Publié

«No Billag»Villes et les milieux culturels contre l'initiative

Le «Non» à l'initiative visant la suppression du service public a reçu de nouveaux soutiens vendredi.

Le bâtiment de la RTS à Genève.

Le bâtiment de la RTS à Genève.

Keystone

Les villes suisses ont un intérêt culturel direct au maintien de la SSR et autres médias audiovisuels régionaux bénéficiaires de la redevance.
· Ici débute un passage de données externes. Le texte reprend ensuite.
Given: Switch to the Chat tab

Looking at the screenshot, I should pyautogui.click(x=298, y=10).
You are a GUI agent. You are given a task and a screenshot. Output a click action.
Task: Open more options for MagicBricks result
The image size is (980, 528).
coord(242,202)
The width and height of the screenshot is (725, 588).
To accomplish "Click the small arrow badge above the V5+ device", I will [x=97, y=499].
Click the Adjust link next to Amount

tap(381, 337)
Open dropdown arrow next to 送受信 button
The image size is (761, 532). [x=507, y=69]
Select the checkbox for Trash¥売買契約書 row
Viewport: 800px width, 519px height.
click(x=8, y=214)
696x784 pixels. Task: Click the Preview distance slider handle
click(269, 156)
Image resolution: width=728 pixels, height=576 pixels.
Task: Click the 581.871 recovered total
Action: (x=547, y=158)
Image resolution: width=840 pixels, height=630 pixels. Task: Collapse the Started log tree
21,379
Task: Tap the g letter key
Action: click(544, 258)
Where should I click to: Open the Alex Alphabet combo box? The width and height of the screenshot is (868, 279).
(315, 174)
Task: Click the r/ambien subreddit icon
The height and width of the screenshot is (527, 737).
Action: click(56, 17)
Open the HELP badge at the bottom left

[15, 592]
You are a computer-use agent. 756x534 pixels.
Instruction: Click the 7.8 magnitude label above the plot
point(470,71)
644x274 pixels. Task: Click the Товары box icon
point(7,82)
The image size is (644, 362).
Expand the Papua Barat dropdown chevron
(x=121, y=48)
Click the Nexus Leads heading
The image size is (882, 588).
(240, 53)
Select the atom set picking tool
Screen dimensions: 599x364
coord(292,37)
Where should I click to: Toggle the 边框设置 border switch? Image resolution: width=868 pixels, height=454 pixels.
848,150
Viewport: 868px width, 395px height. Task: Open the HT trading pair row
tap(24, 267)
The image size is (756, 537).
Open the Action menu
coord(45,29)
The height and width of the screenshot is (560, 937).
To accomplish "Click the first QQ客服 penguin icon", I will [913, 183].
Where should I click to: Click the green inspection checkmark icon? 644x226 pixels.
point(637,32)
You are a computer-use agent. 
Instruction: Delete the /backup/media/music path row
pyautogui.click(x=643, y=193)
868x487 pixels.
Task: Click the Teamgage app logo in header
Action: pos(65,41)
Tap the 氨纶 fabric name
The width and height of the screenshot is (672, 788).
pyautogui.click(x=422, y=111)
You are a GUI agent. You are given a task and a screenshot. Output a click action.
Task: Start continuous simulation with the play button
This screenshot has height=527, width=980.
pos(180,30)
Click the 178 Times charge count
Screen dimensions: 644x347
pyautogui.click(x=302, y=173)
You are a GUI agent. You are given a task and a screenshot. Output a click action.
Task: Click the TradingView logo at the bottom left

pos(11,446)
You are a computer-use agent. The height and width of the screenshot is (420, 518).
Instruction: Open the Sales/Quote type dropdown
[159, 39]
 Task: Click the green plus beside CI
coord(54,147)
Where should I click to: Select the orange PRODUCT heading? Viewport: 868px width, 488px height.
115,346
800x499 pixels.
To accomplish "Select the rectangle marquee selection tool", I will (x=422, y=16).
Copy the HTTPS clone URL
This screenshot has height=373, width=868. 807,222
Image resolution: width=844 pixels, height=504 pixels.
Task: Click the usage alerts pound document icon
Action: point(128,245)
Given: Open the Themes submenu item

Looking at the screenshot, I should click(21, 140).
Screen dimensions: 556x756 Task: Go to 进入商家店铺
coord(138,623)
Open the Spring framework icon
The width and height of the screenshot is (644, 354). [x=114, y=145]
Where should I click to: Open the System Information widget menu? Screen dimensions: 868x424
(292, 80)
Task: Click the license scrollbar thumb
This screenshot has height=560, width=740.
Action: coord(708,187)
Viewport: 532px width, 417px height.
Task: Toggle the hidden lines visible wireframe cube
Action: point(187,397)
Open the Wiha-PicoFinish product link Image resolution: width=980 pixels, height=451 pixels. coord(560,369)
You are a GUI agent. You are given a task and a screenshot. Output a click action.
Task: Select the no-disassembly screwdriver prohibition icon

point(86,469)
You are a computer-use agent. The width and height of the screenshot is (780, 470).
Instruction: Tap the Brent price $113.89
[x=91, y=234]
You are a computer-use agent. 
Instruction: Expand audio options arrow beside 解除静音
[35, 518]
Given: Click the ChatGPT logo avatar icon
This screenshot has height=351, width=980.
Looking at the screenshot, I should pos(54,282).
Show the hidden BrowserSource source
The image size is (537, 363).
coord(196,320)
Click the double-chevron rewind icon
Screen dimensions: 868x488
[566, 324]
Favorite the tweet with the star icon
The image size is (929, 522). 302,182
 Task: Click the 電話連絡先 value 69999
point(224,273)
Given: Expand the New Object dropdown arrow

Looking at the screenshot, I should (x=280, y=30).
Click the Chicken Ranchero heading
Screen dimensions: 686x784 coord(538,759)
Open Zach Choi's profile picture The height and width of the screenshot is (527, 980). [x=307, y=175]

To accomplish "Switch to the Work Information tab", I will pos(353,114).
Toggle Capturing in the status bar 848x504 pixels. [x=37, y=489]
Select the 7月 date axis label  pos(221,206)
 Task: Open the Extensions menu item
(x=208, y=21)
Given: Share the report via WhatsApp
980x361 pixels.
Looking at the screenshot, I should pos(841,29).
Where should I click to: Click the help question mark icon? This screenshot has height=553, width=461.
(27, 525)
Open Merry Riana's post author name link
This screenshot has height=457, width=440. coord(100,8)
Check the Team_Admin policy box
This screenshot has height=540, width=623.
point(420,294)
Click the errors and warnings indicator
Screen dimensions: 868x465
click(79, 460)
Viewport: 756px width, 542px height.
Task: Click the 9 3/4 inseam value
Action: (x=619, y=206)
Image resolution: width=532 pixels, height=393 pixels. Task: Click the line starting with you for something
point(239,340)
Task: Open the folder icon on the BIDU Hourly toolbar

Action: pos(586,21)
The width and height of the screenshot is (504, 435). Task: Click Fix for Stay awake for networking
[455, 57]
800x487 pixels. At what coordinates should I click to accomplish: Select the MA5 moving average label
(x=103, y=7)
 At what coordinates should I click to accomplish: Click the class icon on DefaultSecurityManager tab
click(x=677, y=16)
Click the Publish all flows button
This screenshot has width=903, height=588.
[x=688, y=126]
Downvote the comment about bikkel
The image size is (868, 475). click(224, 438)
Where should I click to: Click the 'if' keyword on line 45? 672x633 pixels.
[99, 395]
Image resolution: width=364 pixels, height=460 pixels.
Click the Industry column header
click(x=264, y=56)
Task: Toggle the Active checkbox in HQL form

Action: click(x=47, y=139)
A l'unanimité, le comité de leur organisation faîtière recommande le rejet de l'initiative «No Billag» le 4 mars prochain.

Une offre de programmes audiovisuels diversifiée et indépendante revêt «une importance considérable pour la formation de l'opinion politique et la cohésion nationale dans un pays plurilingue», écrit vendredi l'Union des villes suisses (UVS). Or le financement par la redevance contribue grandement à l'indépendance de la radio et de la télévision.

Si ces dernières étaient à l'avenir entièrement financées par le privé, comme le veut l'initiative, la formation d'une opinion publique indépendante serait en danger, ajoute le comité de l'UVS. Craignant un véritable démantèlement médiatique, cette dernière souligne que la couverture d'événements dans les communes de diverses régions du pays ne serait plus garantie.

Culture menacée

Le rôle des médias financés par la redevance, la SSR en particulier, est considéré par l'UVS comme un argument fort contre l'initiative. La SSR soutient notamment les festivals de cinéma, de musique et d'autres manifestations culturelles, rappelle la faîtière des villes.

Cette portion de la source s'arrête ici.